Additionally, the team made an unexpected discovery that endocan interacts with the PDGFRA receptor on glioblastoma cells, activating pathways that foster tumor growth and contribute to resistance against standard treatments. They observed that tumors with elevated endocan levels displayed greater resistance to radiation therapy, a primary treatment for glioblastoma.
Further investigations revealed that blocking the interaction between endocan and PDGFRA through the targeted therapy drug ponatinib resulted in extended survival in preclinical models and improved responses to radiation treatment. These results imply that directly targeting endocan or disrupting its signaling pathways could pave the way for new therapeutic approaches for glioblastoma.

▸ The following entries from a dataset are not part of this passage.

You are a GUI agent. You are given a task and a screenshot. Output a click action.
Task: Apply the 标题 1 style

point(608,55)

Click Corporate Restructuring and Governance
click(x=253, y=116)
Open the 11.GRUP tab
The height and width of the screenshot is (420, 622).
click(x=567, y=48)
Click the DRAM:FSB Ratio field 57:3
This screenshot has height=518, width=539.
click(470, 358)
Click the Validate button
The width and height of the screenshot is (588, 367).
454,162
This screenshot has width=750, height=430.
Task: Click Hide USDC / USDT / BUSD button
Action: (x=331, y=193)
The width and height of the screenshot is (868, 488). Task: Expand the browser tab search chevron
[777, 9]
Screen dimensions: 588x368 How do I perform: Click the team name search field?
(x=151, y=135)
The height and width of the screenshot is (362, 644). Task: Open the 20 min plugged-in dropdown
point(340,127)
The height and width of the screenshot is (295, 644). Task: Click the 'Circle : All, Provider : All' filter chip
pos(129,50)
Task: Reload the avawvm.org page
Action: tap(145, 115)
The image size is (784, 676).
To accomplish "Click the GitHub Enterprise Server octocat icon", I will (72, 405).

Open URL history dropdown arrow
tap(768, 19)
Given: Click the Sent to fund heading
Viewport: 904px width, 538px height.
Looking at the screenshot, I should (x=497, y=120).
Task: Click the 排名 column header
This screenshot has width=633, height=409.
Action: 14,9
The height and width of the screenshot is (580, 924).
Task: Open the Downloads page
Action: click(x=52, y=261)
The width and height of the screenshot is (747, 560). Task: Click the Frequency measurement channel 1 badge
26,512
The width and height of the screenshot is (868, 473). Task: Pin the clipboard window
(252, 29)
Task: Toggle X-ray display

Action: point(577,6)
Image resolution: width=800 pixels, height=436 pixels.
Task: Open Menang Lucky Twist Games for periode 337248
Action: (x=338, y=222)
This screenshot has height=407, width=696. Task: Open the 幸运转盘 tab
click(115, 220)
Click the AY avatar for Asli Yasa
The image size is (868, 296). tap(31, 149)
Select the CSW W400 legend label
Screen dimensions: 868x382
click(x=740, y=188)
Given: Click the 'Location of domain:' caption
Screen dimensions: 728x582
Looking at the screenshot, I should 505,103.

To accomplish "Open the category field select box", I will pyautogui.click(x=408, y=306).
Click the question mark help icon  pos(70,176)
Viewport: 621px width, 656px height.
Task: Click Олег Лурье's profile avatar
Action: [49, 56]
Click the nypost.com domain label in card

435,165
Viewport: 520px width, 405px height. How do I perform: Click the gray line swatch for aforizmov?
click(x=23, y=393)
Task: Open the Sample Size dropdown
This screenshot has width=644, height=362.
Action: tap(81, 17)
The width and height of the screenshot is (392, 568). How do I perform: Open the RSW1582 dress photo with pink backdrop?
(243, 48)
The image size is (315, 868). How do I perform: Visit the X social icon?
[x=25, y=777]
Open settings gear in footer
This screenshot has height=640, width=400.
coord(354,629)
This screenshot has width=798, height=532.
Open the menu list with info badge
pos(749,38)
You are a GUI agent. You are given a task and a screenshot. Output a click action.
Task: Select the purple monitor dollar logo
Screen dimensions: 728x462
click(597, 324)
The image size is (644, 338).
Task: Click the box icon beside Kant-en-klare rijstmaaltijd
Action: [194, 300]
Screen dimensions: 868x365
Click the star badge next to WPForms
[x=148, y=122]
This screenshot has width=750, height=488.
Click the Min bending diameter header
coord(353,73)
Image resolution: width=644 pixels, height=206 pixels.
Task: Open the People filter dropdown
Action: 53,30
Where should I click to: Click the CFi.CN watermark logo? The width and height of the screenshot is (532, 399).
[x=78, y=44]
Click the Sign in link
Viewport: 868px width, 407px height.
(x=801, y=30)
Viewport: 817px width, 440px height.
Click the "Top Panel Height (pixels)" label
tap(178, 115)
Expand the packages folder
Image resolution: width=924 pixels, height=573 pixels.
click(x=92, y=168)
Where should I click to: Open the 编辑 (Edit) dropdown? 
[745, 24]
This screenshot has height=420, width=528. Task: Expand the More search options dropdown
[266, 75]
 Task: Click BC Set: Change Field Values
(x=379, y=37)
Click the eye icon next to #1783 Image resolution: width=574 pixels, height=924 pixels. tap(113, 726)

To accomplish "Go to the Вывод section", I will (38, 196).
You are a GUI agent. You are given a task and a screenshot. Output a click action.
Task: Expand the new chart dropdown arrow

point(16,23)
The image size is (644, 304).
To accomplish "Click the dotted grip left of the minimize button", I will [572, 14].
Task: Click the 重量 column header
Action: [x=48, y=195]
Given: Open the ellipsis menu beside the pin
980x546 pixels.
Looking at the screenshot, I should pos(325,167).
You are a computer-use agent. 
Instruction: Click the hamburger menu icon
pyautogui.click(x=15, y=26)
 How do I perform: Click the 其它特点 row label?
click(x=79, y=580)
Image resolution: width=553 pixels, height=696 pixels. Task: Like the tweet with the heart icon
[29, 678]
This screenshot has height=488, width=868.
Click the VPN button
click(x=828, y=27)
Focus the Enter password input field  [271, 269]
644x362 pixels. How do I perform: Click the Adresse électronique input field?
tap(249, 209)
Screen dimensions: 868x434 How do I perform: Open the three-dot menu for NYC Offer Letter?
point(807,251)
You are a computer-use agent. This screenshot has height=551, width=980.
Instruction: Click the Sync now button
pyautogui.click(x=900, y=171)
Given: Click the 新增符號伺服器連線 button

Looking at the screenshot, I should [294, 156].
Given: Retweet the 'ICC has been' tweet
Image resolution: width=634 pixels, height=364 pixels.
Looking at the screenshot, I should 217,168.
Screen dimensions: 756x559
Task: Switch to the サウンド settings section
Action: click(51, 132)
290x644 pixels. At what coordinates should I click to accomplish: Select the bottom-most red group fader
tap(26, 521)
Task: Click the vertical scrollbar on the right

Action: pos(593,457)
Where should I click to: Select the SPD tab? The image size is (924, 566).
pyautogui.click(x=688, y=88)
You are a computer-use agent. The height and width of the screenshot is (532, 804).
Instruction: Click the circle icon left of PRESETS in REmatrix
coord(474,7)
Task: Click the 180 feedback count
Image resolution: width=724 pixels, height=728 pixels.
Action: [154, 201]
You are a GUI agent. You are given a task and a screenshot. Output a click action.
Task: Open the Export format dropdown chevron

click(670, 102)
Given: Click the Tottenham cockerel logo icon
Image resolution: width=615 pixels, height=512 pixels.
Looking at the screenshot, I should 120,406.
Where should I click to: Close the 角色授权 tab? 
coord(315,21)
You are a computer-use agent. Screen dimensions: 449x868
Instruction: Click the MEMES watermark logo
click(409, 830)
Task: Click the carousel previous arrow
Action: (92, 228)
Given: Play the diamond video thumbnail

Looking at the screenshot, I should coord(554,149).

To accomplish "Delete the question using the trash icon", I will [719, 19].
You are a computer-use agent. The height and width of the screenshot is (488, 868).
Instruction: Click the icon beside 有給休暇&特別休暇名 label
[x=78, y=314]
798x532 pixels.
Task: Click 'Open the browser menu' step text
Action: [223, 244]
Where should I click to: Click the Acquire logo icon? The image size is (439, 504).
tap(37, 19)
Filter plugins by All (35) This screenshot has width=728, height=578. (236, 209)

Importantly, the study also links the actions of endocan to cMyc, a protein involved in numerous cancers that is challenging to target directly. “Targeting the endocan-PDGFRA axis may indirectly disrupt cMyc’s influence in glioblastoma,” noted Kornblum.
Future investigations will aim to confirm these findings in human tumors, particularly within the infiltrative edge of glioblastomas. The team also intends to explore whether targeting endocan could enhance responses to radiation treatment.
Dr. Ichiro Nakano from Harada Hospital in Japan is another senior author of the study, and the co-first authors are Soniya Bastola and Marat Pavlyukov from UCLA. The full list of authors can be found with the published article.
This research received partial support from grants provided by the National Institutes of Health, the UCLA SPORE in Brain Cancer, and the Dr. Miriam and Sheldon G. Adelson Medical Research Foundation.